## [Problem requirements]
Although the records contain pictures, none belong in the copy: restate word for word only the lines from the one with "Screen dimensions: 552x310" through the one with "the 九、联系方式 section", both included.

## [Provided records]
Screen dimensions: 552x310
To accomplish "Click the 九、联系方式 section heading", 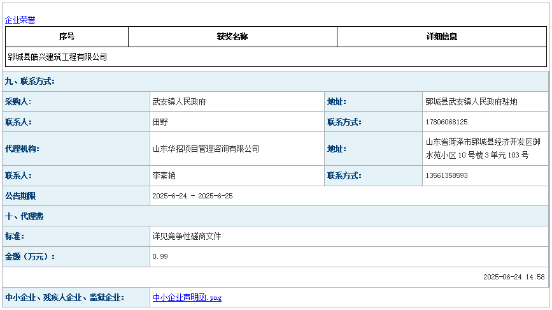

--

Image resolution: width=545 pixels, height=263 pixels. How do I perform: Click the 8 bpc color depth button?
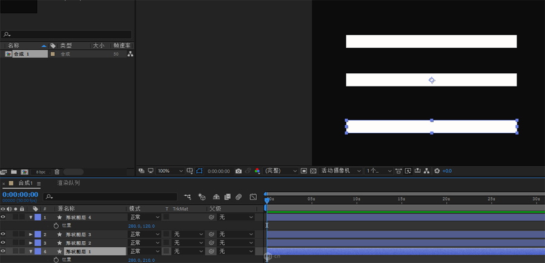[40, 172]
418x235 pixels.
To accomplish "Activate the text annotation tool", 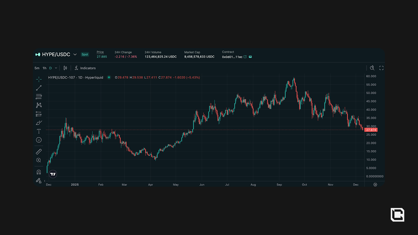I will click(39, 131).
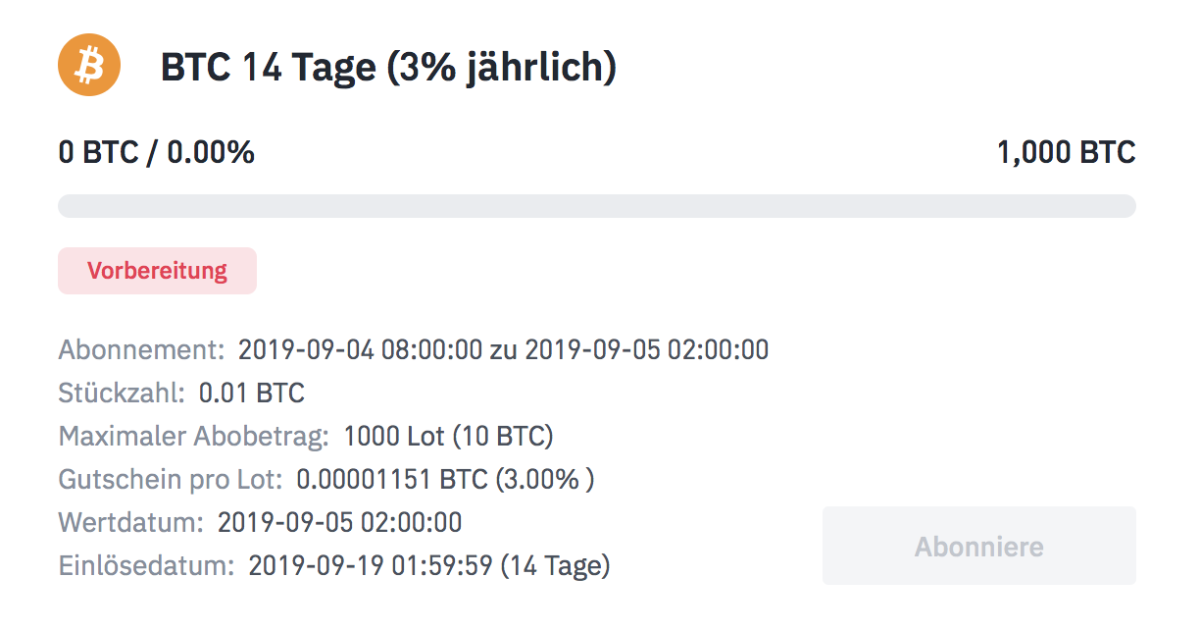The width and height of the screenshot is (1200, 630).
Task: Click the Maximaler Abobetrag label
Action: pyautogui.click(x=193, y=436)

...

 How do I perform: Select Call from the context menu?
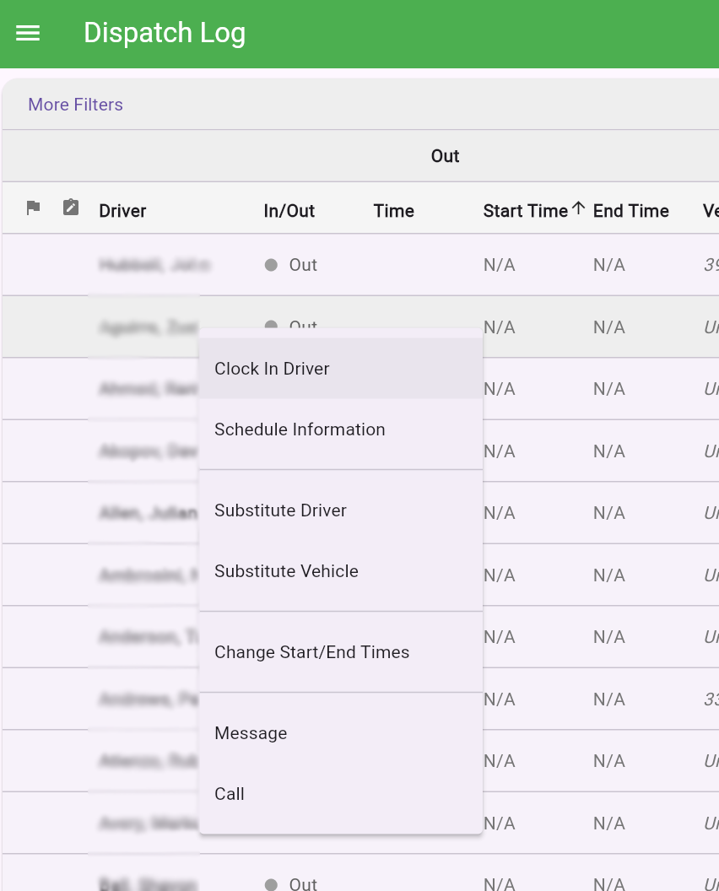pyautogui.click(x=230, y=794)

## [Response for this exercise]
Screen dimensions: 552x310
To accomplish "Click the 九、联系方式 section heading", 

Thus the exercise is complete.